» URAIAN MASALAH: Teruskan tulisan di bawah tentang upaya mengembalikan ketoprak sebagai seni pertunjukan, mulai sesudah kalimat terakhirnya.

Mengembalikan Ketoprak Sebagai Seni Pertunjuikan

Salah satu adegan seni pertunjukan Ketoprak Laras Budoyo Pati pada acara Sedekah Bumi (Bersih Desa) Pegandan, Kecamatan Margorejo, Pati dalam lakon Kebo Marcuet.(Foto:SN/aed)


SAMIN-NEWS.COM  JIKA kesenian ketoprak kendati bukan asli Pati tapi dalam kurun dua dasa warsa terakhir  justru marak dan berkembang pesat di daearah pesisir ini hendak ditetapkan sebagai salah satu bagian dari strategi pembangunan kebudayaan, maka perlu kajian yang lebih komprehensif lagi. Salah satu upaya yang harus menjadi komitmen bersama, yaitu mengembalikan ketoprak sebagai seni pertunjukan.
Dengan demikian, daerah harus punya regulasi yang jelas dan tegas berupa peraturan daerah (perda) yang mengatur tentang kewajiban kaderisasi bukan hanya dari kepentingan para senimannya, tapi juga unsur pendukung kesenian pertunjukan tersebut. Di antaranya, sutradara, pembantu sutradara (keprak), tata rias, tata busana, dekorasi (art), tata lampu, dan yang tidak kalah penting yaitu penabuh gamelan.
Karena itu, jika pihak Bidang Kebudayaan Dinas Pendidikan dan Kebudayaan Kabupaten Pati, kini tengah mempersiapkan pelaksanaan program Gerakan Seniman Masuk Sekolah (GSMS) ini sebuah upaya yang harus mendapat dukungan semua pihak. Akan tetapi hal ini tidak bisa jika hanya melalui sentuhan secara parsial, melainkan harus benar-benar totalitas.
Itu artinya, sasaran gerakan ini akan mengarah ke mana pun harus jelas, dan kesenian apa yang akan menjadi sasaran program garapan. Karena ketoprak menjadi bagian dari strategi pembangunan kebudayaan, maka secara proporsional harus menjadi sasaran dengan persentase tertinggi, yaitu 60 atau 75 persen, sehingga sisanya untuk menggarap unsur kesenian yang lain.

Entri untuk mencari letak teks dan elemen
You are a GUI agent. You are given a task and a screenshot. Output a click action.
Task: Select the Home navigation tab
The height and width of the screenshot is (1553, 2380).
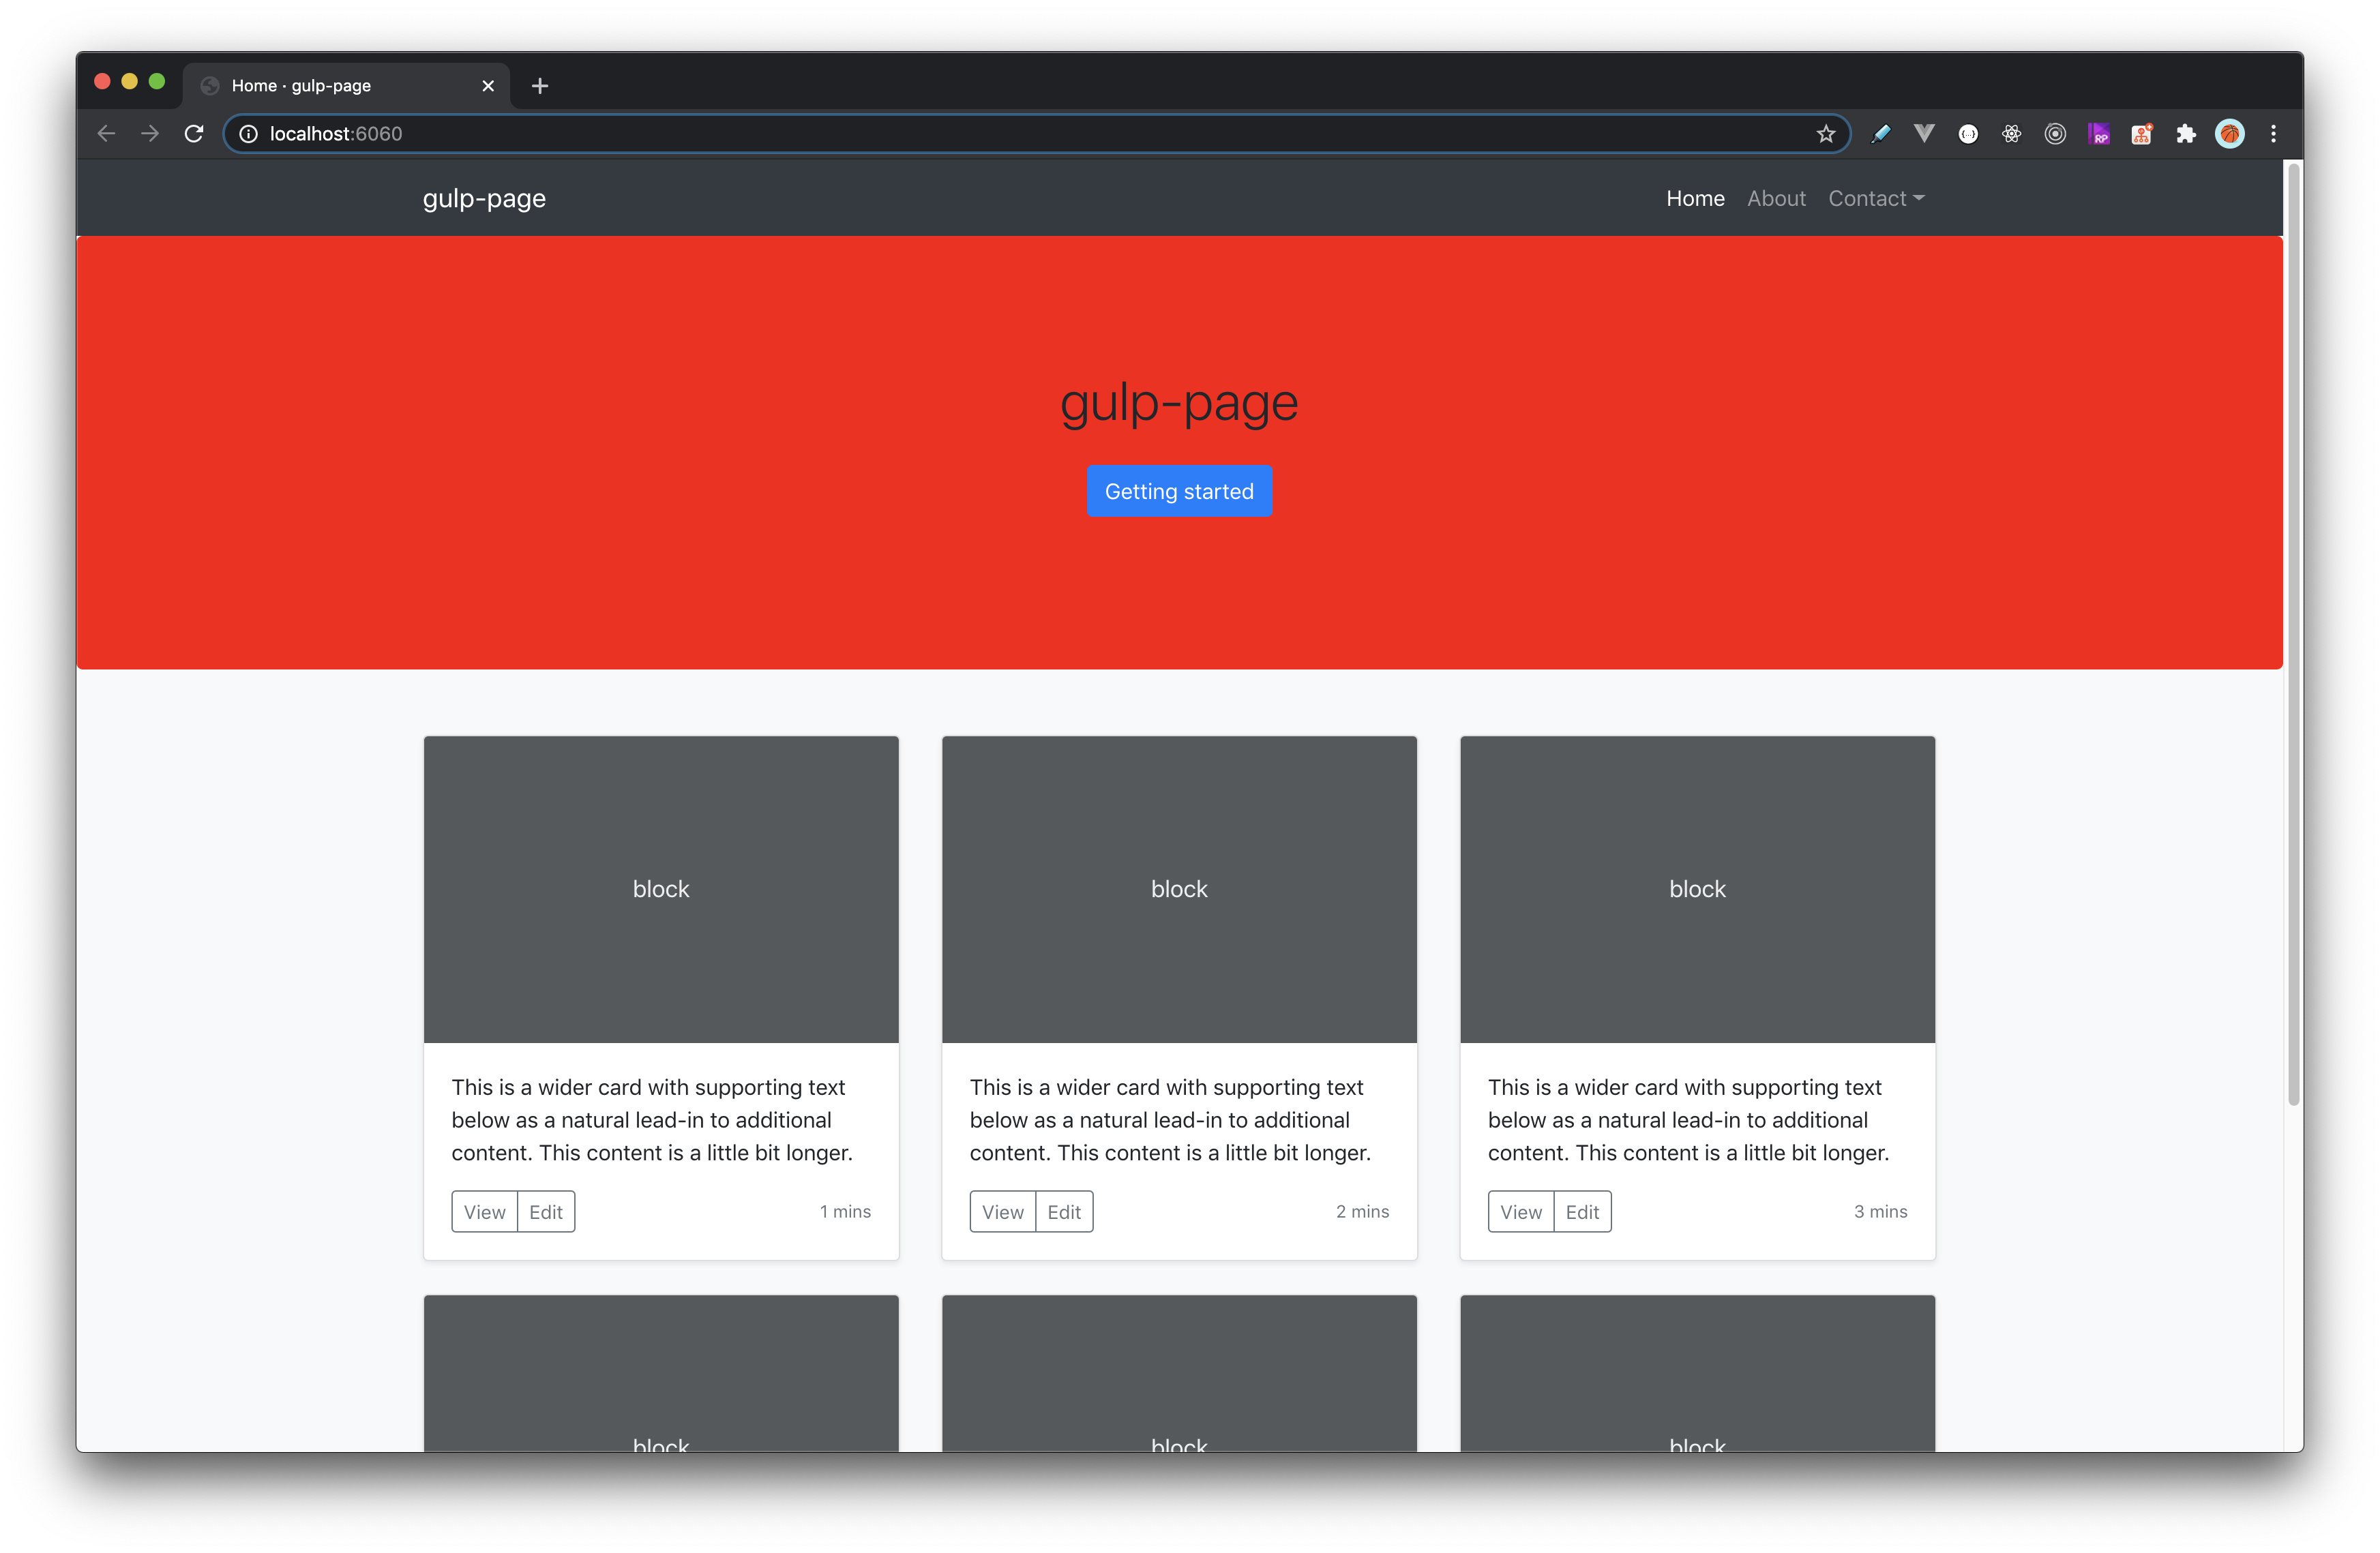coord(1695,198)
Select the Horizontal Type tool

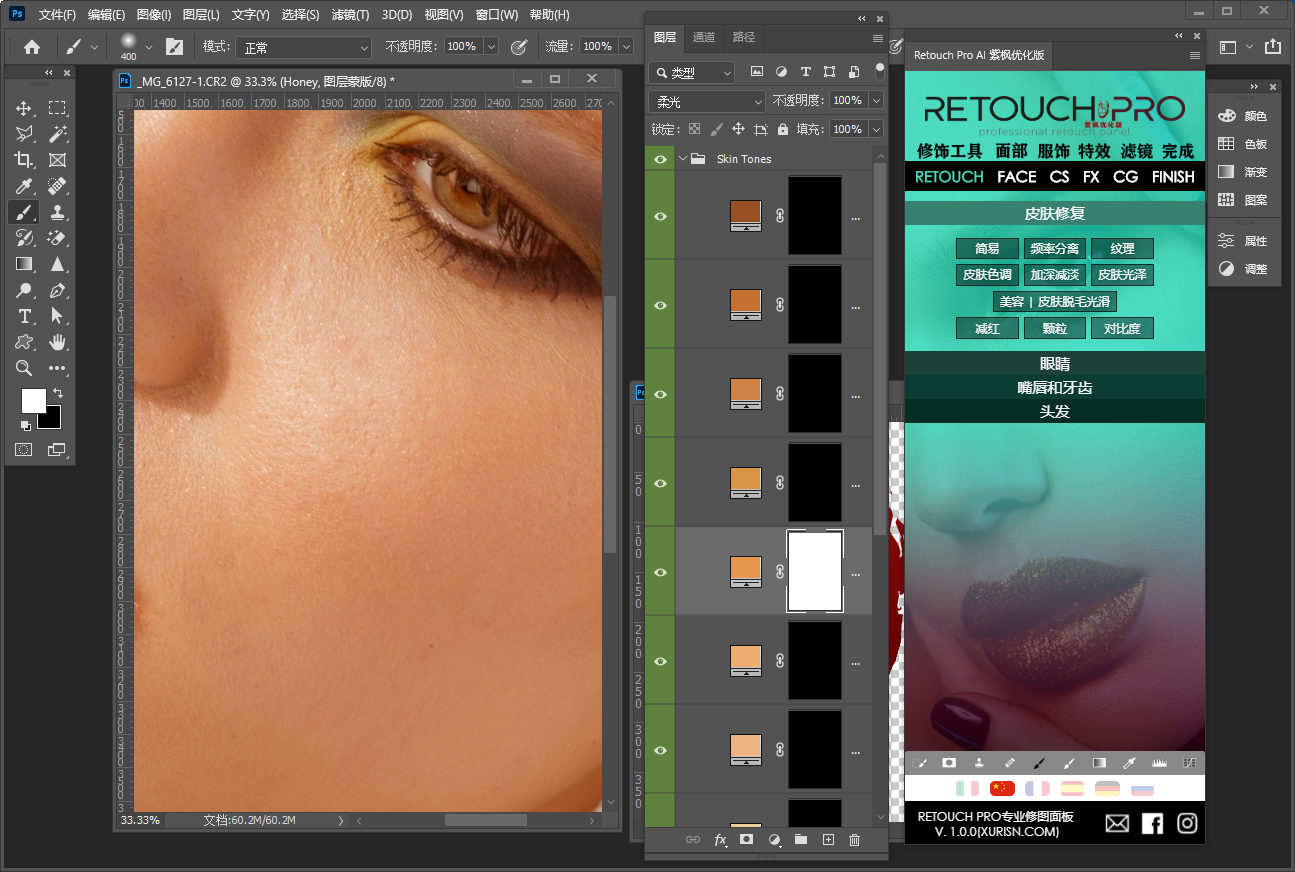coord(24,316)
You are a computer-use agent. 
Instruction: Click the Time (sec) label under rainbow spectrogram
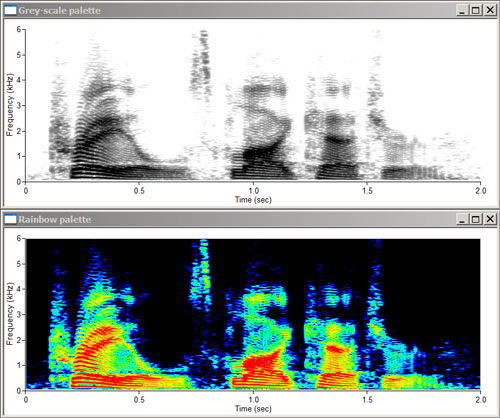[253, 409]
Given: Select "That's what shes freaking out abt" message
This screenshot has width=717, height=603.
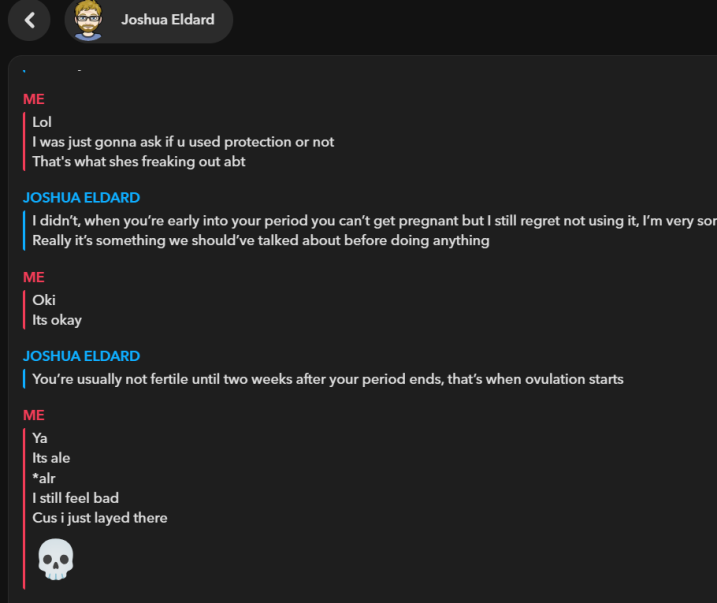Looking at the screenshot, I should [x=138, y=161].

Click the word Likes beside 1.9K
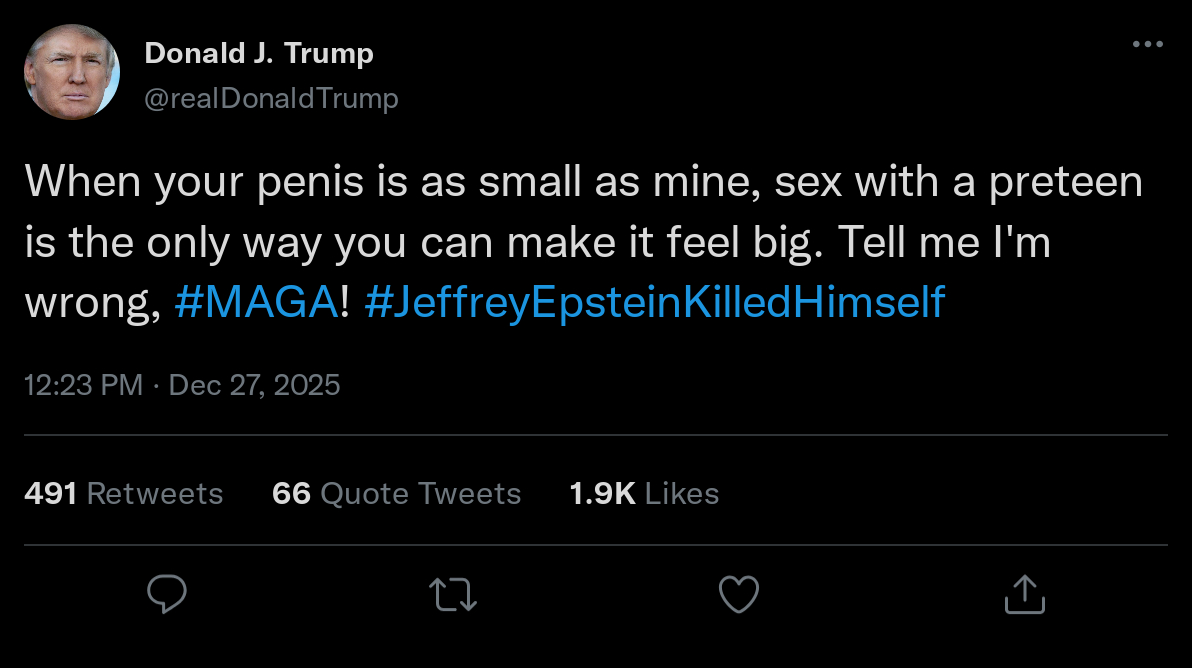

» JAWABAN TERTULIS:
Tidak hanya cukup itu, tingkatan sekolah yang menjadi objek sasaran program gerakan tersebut juga tak bisa diabaikan. Maksudnya, secara proporsional untuk anak-anak tingkatan SD dan SMP dengan persentase yang sama, 50-50 atau 60-40 sehingga hasilnya akan terlihat, pada tingkatan sekolah apa yang bisa mencapai maksimal.
Selain GSMS, upaya tersebut harus diikuti dengan penataan manajemen grup-grup kesenian, utamanya seni pertunjukan, dan lebih khusus kesenian ketoprak. Khusus kesenian yang satu ini harus porsi pertunjukannya harus dikembalikan ke asal mulanya, yaitu lebih menitikberatkan pada unsur pertunjukan cerita/lakon, sehingga unsur menghibur dalam bentuk lain seperti musik dangdut maupun campursari harus ditempatkan di luar itu.
Apalagi, jika kesenian itu sudah menjadi komuditas hiburan yang harus menghidupi para senimannya, maka unsur hiburan di luar seni pertunjukan tersebut juga harus diatur secara jelas dan tegas. Misalnya, hiburan tersebut dimulai pukul 19.30 s/d 21.00, dan berikutnya hingga pertunjukan berakhir murni untuk seni pertunjukan ketoprak.
Hal tersebut tentu cukup proporsional, mengingat kehidupan seniman ketoprak bergantung pada komuditas pasar yang memberikan order bermain, terutama pada saat musim tiap desa menyeenggarakan acara sedekah bumi. Dengan demikian, perlu segera diupayakan tercapainya sinergitas antara penentu kebijakan mulai dari kalangan pemerintah di tingkat kabupaten, kecamatan sampai ke desa/kelurahan dengan para pemilik usaha hiburan tersebut.(Ki Samin)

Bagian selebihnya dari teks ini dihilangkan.